What the task requires - Look for the string "each" in the material below. Copy every line where you find it.

Supplied material -
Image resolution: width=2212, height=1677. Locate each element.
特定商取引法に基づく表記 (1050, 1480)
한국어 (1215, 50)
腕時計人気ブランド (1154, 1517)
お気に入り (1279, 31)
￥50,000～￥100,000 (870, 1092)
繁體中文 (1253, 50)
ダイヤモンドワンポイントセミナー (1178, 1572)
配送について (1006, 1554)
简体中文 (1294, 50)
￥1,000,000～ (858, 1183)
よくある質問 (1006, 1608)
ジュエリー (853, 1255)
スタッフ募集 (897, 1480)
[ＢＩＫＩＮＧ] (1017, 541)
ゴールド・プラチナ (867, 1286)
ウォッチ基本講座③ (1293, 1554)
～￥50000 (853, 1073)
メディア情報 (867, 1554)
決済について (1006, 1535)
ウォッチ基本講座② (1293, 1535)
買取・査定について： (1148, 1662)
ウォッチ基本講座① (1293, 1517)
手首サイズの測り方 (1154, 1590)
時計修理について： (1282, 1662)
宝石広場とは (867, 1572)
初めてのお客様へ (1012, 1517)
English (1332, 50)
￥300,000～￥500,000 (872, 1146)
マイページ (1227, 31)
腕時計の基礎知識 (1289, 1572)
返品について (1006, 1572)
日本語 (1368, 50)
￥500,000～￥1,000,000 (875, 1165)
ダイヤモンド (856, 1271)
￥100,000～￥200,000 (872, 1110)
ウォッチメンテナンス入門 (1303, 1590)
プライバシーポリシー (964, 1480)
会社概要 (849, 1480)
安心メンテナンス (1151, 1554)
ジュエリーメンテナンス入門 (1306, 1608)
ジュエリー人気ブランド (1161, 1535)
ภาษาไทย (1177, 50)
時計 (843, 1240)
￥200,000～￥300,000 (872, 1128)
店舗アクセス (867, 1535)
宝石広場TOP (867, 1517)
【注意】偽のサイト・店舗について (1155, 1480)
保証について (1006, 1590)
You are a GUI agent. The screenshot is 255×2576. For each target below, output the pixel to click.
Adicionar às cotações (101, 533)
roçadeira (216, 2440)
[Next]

Worked solution -
Image resolution: width=2212, height=1677. Locate each element.
You are a GUI agent. The screenshot is 255×2576. For each target below, output the pixel to click.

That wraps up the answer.